Well crap, i was leaning toward a white lightening - I almost bought it this weekend but I want a 26" barrel in 20 gauge and they only had a 28" - they didn't have any featherlites for me to try out....

decisions, decisions, decisions...


----------



## Golddogs (Feb 3, 2004)

I shoot a WL in 12ga and love it. I have a tough time with the look of the Cenergy, prefering the classic look of the White Lightning.

However, eveyone I know who has a Cenergy loves it.


----------



## road kill (Feb 15, 2009)

Golddogs said:


> I shoot a WL in 12ga and love it. I have a tough time with the look of the Cenergy, prefering the classic look of the White Lightning.
> 
> However, eveyone I know who has a Cenergy loves it.
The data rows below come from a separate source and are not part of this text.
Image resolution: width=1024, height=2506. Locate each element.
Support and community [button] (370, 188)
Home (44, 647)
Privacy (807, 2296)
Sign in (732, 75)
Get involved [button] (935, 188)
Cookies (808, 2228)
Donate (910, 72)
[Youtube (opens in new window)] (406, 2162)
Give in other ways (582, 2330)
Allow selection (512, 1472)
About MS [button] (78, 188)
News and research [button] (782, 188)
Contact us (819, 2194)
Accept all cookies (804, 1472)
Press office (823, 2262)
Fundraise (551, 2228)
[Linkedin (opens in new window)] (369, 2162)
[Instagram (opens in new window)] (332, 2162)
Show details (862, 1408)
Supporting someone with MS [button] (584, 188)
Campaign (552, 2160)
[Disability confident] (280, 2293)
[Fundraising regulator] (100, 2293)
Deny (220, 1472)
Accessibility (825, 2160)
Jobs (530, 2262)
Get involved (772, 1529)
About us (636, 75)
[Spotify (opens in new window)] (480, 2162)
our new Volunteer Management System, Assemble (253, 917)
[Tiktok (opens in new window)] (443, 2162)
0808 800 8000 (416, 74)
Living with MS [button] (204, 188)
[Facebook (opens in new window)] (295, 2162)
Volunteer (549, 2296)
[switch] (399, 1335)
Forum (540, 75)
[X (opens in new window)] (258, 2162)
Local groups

I agree on that look issue.
I love the classic Browning look.
It's like an old friend.



But once you fire the Cynergy......well.....it's a Browning!;-)


stan b


----------



## Pudelpointer (Jul 27, 2010)

I bought a Cynergy 20ga last year, and to be honest I did not like the looks of it. I picked up every 20 ga O/U that I could get my hands on and I kept coming back to the Cynergy. I love the gun and the looks have grown on me. I would buy another in a minute, it's my go to gun if my son hasen't gotten to it first!!!


----------



## MarkyMark (Jun 5, 2010)

Last year there was an unknown shooter from Mexico that went to the world pigeon shoot, them youg man showed up with a Browning Cynergy 12ga 30" he proceeded to walk away with 180 grand. It's not the arrow but the indian. Of course he would of looked better in the winners circle with a Perazzi.


----------



## road kill (Feb 15, 2009)

OK.

It has now been field tested.

It is AWESOME!!!


Nuff said............


*RK*


----------



## Pudelpointer (Jul 27, 2010)

Good luck with it, I hope it becomes your "go to" gun as it has become mine!


----------



## road kill (Feb 15, 2009)

Pudelpointer said:


> Good luck with it, I hope it becomes your "go to" gun as it has become mine!


It already is.
I have used it duck hunting & sporting clays.
I absolutely love it.


Sweetness............

*RK*


----------